Letter to the Editor The Spires Debate

Too much staff art

Spires is MCLA’s annual literary magazine. A staff of students collects, reads, and votes on the pieces, creating a list of accepted work from a variety of mediums. This is done anonymously as the names have been stricken from the art. This process is efficient, fair, and professional until you start comparing names.

I picked up a copy of Spires and flicked to the table of contents to see if anyone I knew got accepted. Soon I was counting on two hands the number of names I recognized from the table of contents ... but something was wrong. I knew I had seen these names from somewhere else, flipping back a page I found my answer. In the section labeled: Spires Staff. Perturbed, I sent a message to the Spires staff, asking why 41 percent of the issue was submissions from their own staff. Three members responded. The first two explained that everything was anonymous. The third surprised me. I have promised to keep this person’s identity anonymous but following is Third’s message (edited for anonymity’s sake):

“I’m going to be honest with you. I was there when we voted for pieces in this issue. I saw people strong arm works in insisting that it was good, when it was clear to me they either were or knew the author. I am disgusted with what I know happened this semester. I believe that many Spires members take advantage of our anonymous practice to sing the praises of themselves. I also saw good works thrown out because of people’s opinions about genres. Putting people’s names on their works would NOT make things unfair. It would avoid the silent strong-arming people are doing now.”At the least Spires should reconsider its voting process, at the most they should either explain themselves or come clean.

Thank you for your time

Andrew Warner

MCLA Class of 2012

Spires editor’s rebuttal

Upon Spires’ release, its staff received emails from a student, who accused us of favoritism and of not conducting our submission and voting process anonymously.

Yet, as the Beacon published this semester, “All nine members vote during the anonymous process, with the exception of [the] Submissions Editor, who has access to the author names.”The student justifies his accusations with a source from the Spires staff, which he has yet to identify. He suggests that if we’re “truly judging for literary achievement,” then an anonymous process shouldn’t be necessary.
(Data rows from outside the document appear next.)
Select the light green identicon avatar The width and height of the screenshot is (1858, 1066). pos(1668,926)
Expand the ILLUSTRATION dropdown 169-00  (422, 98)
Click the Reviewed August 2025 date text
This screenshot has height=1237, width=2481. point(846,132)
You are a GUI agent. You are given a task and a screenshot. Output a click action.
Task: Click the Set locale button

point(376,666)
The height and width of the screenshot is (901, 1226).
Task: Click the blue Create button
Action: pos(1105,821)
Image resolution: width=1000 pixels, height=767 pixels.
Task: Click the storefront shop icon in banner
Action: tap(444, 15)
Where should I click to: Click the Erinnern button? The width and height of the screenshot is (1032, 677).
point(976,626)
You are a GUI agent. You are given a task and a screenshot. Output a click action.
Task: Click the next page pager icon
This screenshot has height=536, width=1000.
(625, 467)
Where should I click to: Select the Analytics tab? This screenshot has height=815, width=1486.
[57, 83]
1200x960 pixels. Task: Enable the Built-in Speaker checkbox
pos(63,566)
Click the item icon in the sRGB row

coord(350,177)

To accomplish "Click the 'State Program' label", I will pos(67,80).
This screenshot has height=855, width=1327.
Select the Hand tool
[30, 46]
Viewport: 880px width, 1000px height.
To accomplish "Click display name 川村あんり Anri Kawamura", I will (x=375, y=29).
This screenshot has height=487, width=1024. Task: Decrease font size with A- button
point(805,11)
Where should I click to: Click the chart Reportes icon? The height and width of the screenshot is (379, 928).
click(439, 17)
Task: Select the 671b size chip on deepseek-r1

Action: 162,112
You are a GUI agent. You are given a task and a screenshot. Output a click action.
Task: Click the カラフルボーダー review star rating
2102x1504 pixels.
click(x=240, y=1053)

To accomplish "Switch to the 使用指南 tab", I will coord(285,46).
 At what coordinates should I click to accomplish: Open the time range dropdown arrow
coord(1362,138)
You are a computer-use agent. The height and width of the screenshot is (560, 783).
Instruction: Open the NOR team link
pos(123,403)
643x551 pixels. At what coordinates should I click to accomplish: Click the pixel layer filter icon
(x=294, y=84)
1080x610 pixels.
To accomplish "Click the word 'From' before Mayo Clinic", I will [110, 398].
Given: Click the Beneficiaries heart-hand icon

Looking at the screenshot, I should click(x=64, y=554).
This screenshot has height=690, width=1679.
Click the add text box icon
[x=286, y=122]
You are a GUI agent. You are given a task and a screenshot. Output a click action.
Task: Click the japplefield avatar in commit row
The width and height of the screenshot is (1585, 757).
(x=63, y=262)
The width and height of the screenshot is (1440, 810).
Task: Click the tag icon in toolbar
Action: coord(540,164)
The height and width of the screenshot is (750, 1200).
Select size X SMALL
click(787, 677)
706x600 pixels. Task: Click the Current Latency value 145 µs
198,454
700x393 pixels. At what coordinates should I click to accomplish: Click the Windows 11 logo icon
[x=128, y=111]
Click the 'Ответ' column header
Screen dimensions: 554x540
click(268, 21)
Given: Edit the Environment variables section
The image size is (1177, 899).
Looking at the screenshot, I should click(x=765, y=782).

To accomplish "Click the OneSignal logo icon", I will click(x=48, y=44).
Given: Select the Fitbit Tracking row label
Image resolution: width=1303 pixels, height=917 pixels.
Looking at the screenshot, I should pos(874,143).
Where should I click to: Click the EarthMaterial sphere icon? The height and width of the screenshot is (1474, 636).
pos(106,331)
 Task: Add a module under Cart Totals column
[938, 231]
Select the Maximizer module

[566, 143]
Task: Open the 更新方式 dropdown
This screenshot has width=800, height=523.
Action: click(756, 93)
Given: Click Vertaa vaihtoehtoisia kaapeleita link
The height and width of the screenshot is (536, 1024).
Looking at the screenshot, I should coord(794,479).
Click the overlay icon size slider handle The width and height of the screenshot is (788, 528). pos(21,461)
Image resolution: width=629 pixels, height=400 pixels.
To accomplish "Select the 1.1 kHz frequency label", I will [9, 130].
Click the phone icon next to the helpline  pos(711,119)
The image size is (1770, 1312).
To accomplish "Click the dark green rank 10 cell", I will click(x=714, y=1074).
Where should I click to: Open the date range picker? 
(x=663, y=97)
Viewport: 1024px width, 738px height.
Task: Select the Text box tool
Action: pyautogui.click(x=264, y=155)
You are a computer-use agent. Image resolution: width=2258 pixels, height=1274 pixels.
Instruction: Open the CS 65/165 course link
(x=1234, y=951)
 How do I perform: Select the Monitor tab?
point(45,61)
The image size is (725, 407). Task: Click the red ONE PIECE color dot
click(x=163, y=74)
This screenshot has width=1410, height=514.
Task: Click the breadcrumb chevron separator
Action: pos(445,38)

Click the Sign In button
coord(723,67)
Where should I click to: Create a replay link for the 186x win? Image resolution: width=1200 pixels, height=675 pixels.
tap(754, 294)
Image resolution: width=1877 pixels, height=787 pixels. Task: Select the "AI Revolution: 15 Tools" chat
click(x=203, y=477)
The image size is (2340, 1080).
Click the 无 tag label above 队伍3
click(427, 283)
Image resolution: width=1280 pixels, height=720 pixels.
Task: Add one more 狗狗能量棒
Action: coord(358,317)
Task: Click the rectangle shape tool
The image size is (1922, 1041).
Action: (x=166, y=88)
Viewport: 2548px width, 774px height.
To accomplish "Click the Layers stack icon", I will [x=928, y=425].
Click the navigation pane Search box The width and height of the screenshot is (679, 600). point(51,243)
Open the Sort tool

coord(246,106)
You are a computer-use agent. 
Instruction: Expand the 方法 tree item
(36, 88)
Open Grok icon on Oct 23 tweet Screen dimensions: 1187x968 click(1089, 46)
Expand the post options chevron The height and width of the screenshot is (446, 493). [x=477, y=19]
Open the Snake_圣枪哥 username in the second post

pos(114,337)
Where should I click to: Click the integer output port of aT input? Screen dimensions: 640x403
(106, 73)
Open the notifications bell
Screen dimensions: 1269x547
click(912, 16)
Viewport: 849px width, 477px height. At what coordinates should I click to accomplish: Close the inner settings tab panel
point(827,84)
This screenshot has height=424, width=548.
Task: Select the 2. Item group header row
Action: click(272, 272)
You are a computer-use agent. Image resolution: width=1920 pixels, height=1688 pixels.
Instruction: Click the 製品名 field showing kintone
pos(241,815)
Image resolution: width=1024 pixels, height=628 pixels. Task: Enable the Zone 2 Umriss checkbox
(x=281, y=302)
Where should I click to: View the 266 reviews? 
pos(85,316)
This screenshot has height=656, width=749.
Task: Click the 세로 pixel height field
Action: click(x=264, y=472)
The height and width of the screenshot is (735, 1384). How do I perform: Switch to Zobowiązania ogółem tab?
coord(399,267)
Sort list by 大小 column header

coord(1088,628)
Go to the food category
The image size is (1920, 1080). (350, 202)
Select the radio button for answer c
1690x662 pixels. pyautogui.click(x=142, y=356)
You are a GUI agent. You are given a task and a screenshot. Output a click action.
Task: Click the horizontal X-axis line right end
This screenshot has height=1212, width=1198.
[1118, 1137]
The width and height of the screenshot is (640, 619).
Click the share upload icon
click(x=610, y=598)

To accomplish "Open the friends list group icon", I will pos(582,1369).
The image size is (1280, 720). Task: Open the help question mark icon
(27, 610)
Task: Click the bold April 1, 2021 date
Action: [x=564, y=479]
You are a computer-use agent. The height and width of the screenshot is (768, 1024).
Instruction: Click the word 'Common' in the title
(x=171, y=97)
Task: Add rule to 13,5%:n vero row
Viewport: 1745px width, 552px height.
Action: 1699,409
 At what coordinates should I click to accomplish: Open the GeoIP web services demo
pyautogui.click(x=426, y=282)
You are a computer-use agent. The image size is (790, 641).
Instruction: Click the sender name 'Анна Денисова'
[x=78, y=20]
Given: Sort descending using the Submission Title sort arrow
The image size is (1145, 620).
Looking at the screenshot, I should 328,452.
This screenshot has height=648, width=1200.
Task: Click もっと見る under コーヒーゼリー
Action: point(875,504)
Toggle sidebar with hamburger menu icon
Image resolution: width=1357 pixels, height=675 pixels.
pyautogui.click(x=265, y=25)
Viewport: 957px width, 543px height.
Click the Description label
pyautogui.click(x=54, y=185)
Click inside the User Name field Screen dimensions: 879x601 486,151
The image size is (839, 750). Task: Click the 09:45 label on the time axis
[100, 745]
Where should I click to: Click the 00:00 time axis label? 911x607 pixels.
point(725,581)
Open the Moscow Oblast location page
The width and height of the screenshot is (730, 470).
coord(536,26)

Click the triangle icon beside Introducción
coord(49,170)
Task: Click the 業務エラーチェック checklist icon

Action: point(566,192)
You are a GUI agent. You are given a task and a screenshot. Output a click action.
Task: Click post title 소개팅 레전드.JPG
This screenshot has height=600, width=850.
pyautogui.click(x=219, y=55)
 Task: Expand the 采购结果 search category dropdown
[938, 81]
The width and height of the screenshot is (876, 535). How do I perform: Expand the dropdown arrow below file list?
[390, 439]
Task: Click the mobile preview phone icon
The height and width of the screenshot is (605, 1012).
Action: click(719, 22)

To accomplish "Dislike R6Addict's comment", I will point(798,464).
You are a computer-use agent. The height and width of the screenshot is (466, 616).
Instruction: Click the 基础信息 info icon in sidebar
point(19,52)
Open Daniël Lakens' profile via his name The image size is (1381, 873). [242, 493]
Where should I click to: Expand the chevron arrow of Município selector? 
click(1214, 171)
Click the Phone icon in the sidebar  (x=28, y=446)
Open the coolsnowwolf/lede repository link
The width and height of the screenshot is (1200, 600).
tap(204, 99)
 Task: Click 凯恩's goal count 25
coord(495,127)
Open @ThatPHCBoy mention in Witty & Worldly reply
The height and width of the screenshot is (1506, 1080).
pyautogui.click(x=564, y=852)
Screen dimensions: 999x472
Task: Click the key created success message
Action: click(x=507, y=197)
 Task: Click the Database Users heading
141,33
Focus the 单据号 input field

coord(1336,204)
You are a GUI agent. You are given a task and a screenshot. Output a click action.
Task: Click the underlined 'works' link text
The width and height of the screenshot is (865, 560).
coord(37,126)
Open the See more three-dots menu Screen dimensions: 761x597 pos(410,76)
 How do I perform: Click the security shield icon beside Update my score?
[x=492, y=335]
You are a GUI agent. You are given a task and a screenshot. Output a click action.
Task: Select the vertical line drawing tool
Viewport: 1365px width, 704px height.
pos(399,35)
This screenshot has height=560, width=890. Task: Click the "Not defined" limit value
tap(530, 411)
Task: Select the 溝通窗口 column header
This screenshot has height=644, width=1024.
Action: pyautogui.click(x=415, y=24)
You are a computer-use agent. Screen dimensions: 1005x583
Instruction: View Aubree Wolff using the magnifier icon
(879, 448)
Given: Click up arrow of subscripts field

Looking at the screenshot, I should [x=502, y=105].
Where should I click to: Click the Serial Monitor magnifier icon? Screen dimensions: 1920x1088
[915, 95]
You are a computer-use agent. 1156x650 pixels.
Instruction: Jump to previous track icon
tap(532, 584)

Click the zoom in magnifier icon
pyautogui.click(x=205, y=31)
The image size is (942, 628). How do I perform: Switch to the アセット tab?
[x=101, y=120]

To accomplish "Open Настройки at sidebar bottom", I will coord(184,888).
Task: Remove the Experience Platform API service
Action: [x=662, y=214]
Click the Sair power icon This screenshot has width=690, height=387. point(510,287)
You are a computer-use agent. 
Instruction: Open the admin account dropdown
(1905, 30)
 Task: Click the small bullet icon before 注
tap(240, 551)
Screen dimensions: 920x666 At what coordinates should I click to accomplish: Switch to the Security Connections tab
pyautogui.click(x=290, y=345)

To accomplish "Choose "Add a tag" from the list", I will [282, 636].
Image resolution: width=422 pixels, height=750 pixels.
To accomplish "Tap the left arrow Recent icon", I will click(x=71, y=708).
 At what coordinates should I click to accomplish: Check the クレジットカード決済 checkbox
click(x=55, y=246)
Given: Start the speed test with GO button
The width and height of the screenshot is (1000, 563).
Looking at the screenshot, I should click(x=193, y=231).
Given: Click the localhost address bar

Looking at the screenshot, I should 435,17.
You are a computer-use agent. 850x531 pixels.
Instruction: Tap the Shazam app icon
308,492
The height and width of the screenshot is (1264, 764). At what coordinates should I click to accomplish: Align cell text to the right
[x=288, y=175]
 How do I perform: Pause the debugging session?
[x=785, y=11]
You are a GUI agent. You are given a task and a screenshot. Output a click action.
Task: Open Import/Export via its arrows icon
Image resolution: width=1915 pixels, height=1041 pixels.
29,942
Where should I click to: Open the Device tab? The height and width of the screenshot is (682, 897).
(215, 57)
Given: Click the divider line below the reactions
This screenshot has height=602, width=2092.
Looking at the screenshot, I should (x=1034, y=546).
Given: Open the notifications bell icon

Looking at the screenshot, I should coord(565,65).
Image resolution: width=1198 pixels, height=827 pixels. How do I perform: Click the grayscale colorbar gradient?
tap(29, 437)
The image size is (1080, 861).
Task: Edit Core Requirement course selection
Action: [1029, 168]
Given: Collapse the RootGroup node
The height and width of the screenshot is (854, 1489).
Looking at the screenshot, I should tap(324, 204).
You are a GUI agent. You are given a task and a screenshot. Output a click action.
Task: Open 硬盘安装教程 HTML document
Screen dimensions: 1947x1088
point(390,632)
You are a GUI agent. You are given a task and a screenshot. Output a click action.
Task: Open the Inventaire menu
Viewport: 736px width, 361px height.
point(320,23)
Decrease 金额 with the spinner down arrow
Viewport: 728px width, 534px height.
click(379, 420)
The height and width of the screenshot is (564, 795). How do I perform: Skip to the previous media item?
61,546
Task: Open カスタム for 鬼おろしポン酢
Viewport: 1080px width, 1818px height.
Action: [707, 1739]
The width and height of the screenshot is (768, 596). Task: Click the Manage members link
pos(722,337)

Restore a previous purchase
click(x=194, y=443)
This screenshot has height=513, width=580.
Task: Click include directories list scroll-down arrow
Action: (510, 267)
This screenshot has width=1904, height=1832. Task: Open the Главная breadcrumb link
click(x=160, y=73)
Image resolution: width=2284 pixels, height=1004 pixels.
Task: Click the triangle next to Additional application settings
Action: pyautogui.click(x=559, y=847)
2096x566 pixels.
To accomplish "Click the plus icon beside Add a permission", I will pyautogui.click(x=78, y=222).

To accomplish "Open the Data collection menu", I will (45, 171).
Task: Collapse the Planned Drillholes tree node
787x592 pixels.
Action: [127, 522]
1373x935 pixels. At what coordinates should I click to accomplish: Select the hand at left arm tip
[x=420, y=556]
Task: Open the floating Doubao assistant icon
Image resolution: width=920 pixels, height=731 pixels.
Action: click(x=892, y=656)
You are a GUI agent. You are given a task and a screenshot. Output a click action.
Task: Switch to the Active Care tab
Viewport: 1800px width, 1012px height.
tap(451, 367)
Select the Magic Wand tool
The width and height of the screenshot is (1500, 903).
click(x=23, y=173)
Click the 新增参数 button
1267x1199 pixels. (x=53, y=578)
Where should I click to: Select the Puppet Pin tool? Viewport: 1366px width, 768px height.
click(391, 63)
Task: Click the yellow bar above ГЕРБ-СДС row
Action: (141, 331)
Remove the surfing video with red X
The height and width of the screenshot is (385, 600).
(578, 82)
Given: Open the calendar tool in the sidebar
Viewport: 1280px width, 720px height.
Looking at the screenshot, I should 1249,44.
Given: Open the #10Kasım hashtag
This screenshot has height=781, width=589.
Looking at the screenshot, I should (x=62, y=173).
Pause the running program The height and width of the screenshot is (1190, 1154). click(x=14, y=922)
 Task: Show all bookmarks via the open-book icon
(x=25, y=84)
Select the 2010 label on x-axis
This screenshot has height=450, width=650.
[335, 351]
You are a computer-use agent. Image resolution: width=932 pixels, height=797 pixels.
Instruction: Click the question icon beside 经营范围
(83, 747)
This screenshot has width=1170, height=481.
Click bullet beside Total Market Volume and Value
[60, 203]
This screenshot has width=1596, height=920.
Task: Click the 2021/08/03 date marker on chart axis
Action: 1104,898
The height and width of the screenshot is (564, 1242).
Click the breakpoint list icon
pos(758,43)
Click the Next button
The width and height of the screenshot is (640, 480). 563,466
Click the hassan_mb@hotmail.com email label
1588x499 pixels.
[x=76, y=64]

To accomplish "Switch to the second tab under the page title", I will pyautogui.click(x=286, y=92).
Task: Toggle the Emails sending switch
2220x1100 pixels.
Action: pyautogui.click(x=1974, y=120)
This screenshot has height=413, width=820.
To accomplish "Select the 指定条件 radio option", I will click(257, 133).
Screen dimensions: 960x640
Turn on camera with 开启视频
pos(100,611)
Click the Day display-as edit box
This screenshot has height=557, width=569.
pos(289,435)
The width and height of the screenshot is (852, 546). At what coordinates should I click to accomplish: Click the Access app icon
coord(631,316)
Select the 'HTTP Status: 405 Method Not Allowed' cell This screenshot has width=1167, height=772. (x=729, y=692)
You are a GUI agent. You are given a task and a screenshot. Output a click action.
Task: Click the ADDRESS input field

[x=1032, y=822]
I think it would be unfair to not have an anonymous process, even if members voted for the work and not for the author.Why? Because no matter how much Spires tried to assure students that it was a fair process, there would still be accusations of unfairness and favoritism, which I think would then be called for. But that’s not the case because Spires is about accurately and fairly representing the student work that spoke to the Spires staff. Ideally, I’d love for each published piece to be by a different student, but we can’t guarantee what we don’t know, and the members of Spires did not know whose pieces they were voting for.

Every year, the Spires staff has personal preferences in art and literary work. None of this can be controlled, nor would it be fair to control it. Members are entitled to their tastes, and in fact, it’s their tastes in work that make Spires what it is. As the members of Spires change, so do the tastes within the publication.The aforementioned student thinks that it’s unfair to permit the Spires staff to submit. I think it’s unfair to ask this.

We too are members of the student body, and this is a student art and literary magazine. All students can submit, and those who choose to commit to Spires are always welcome to be a part of the process.The Spires staff takes its responsibilities to the magazine and to the College very seriously. To be privately and publically accused otherwise — through mere supposition, at that — and to question our integrity is insulting.